Hovering besides her, Bog watched closely as the fairy did loops and graceful twirls like they were nothing, her enormous wings giving her the strength to do so. They were so beautiful, he had thought the first time he saw them when she crashed into his forest a week ago (it felt like eons ago), and he had been reminded of it when she proposed a quick flight around the Dark Forest to stretch their wings.

It was the following day to the meeting with the Fairy King and they had decided that sword training could wait. The princess was vibrating with emotion and the grin on her face wouldn't go away for nothing.

And while it was refreshing to be next to her, she was starting to get on his nerves in the castle. Hence, the trip outside.

"I think this is the beginning to a better future, Bog," she continued, ignoring the fact that he wasn't responding to her, "I think we are making history with this. Imagine it! A future where we don't have to be afraid…!"

Bog sighed.

"It's not that easy, Tough Girl," the nickname came easily to him. She seemed to like it, so he kept calling her that.

"I know, I know.
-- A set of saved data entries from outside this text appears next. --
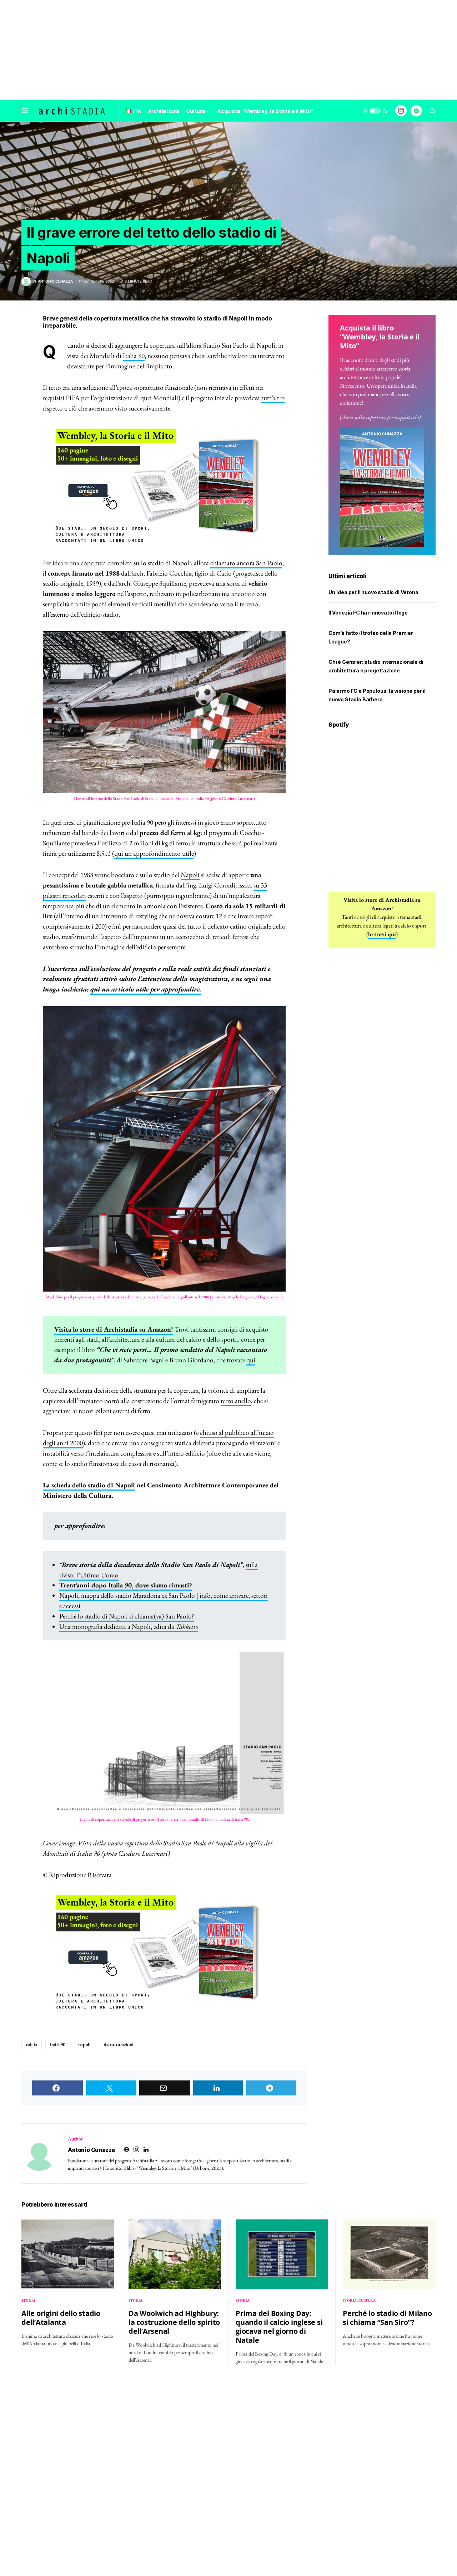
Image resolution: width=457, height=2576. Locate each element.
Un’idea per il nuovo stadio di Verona (373, 593)
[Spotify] (416, 111)
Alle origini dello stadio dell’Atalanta (60, 2317)
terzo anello (236, 1400)
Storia (32, 208)
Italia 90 (134, 355)
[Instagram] (401, 111)
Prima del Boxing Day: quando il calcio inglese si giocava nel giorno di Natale (279, 2326)
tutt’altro (273, 397)
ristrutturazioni (119, 2044)
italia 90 (57, 2044)
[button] (25, 110)
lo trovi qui (382, 934)
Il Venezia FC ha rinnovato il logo (368, 613)
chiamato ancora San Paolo (246, 562)
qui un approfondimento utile (154, 853)
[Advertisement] (228, 50)
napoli (84, 2044)
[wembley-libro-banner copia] (164, 486)
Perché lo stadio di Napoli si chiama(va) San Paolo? (126, 1616)
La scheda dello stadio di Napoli (89, 1485)
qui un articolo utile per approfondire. (145, 989)
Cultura (367, 2300)
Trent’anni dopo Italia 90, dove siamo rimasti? (125, 1585)
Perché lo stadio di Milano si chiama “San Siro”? (387, 2317)
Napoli (190, 874)
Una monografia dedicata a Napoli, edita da (128, 1626)
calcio (31, 2044)
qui (250, 1360)
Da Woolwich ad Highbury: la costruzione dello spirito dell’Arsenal (174, 2322)
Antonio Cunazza (91, 2149)
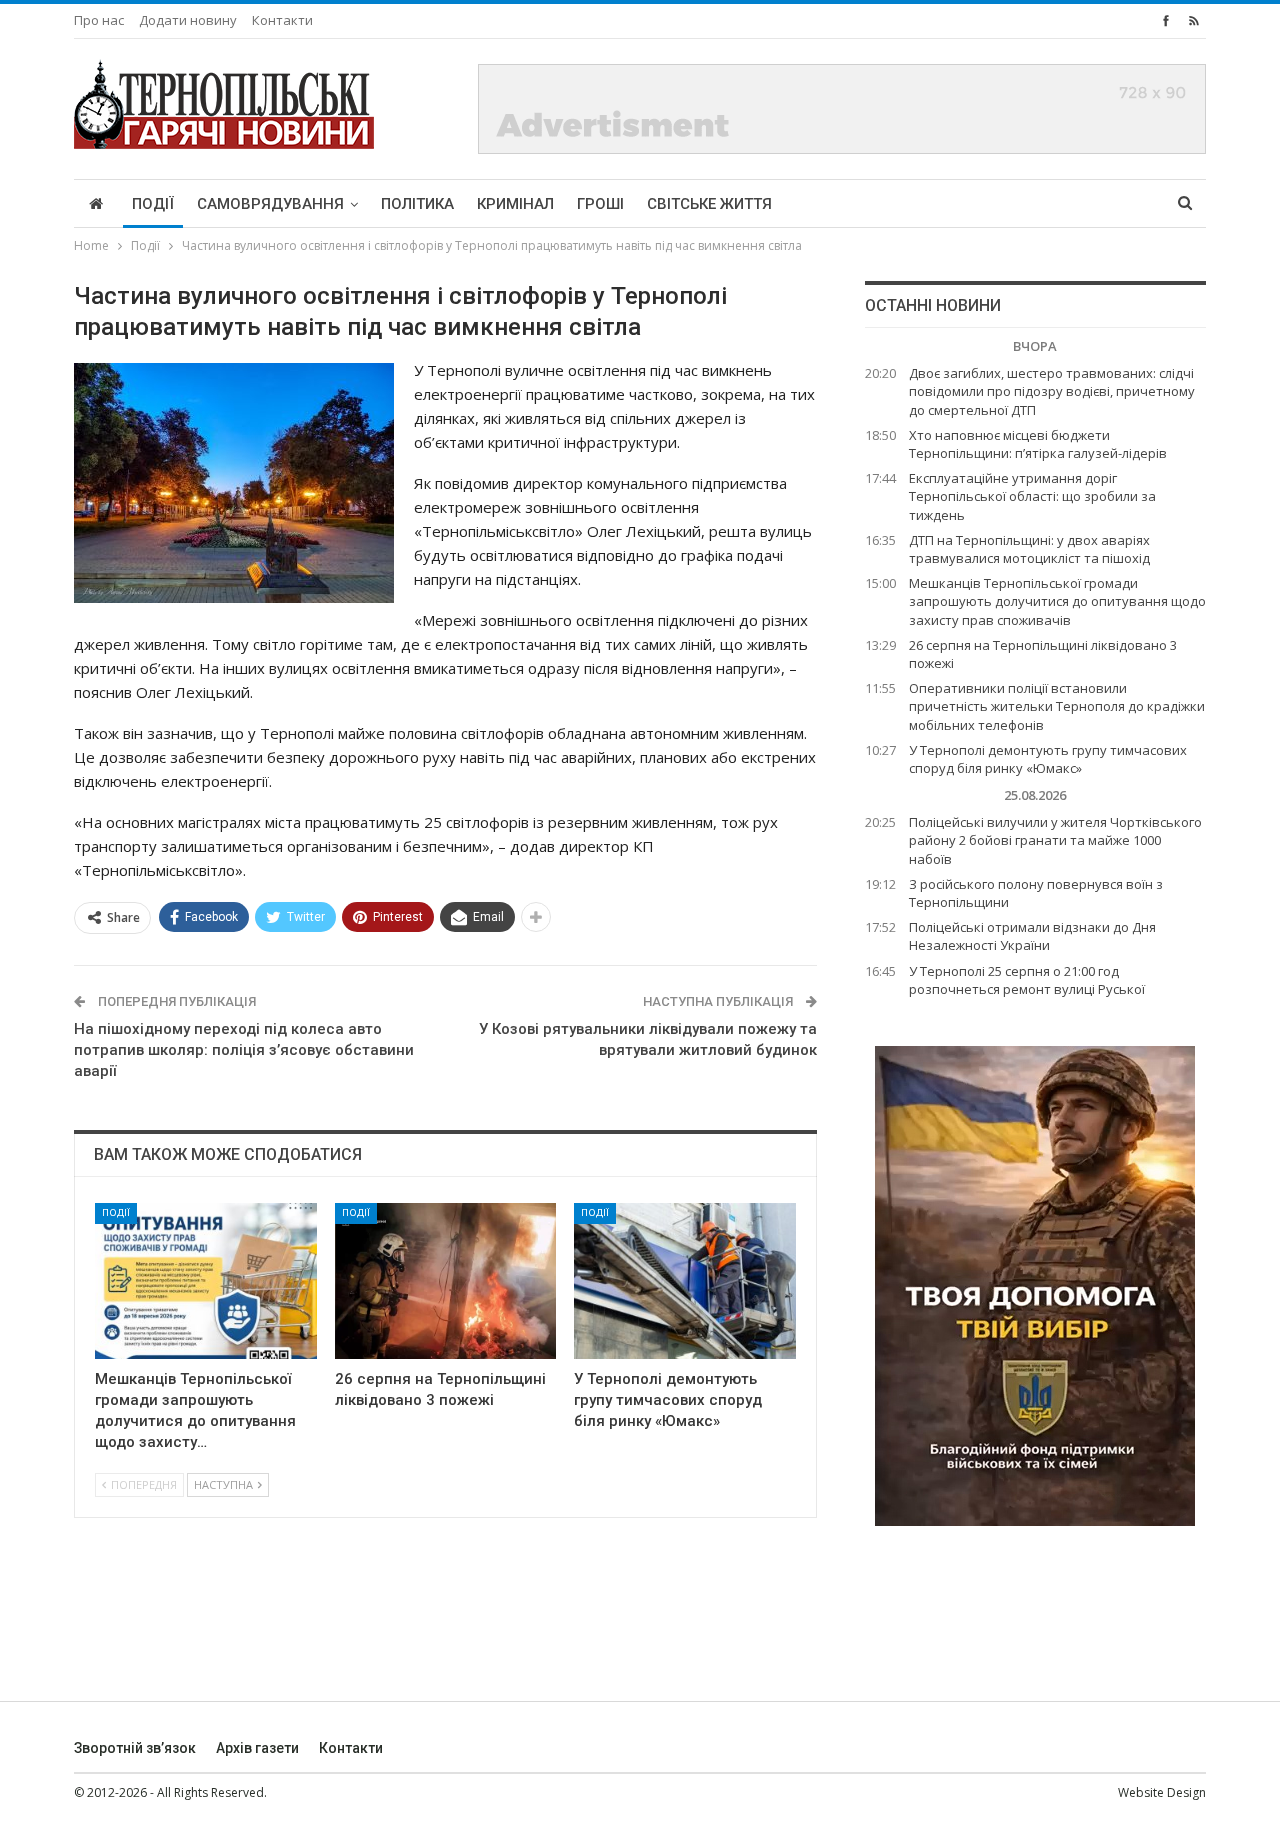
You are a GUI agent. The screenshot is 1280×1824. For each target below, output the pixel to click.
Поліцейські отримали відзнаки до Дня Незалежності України (1032, 936)
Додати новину (188, 20)
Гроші (600, 204)
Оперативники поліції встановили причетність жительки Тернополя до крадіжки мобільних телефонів (1057, 706)
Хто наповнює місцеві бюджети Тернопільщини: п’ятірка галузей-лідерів (1038, 444)
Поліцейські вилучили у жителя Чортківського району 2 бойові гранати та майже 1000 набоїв (1055, 840)
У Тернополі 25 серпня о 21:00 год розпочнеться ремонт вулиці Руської (1027, 980)
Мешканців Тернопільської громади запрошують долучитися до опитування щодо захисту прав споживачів (1057, 601)
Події (153, 204)
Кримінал (515, 204)
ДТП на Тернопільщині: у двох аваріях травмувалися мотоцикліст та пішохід (1029, 549)
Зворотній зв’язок (135, 1748)
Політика (417, 204)
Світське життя (709, 204)
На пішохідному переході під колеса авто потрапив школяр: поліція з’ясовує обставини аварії (244, 1050)
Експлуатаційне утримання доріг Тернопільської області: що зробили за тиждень (1032, 496)
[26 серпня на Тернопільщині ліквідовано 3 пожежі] (446, 1280)
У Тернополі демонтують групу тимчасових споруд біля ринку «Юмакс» (1048, 759)
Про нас (99, 20)
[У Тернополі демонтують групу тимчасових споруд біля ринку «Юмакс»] (685, 1280)
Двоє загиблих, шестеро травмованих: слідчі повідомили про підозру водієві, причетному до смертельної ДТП (1052, 391)
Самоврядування (270, 204)
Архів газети (257, 1748)
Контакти (282, 20)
But dreaming is free, right?" she smiled as she did another loop around him. "Besides, if no one has the will to change then nothing is going to change. Someone has to push things forward or it was going to stay the same."

"That someone had to be you?" he asked as he flew to his favorite tree near the border. It wasn't too close to be spotted from the Fields, and you could see almost the whole Forest from there.

"Of course!" Marianne laughed and landed on the branch, next to the goblin. "It had to be me. I am the weird one, remember?"

Both snorted at her choice of words.

"I've always dreamed of the day I would walk into the Dark Forest without fear. I imagined what I would say when I met you, what I would do to stop this cold war between us…," she murmured after a brief pause, her eyes fixed on the horizon and the enormous Forest at their feet. Bog thought that she had never looked so regal and Queen-like in the time they had spent together. But then again, they didn't usually talk about such a serious matter.

"Is this like what you thought it would be?" he gestured to his kingdom with a clawed hand, looking at the fairy in the eyes.

She smiled.

"Nope," her smile grew bigger as she turned her eyes back to the beautiful afternoon from their branch. "It's better."

Maybe it was a trick of the light, but Bog swore he could almost see a pink patch on her cheeks.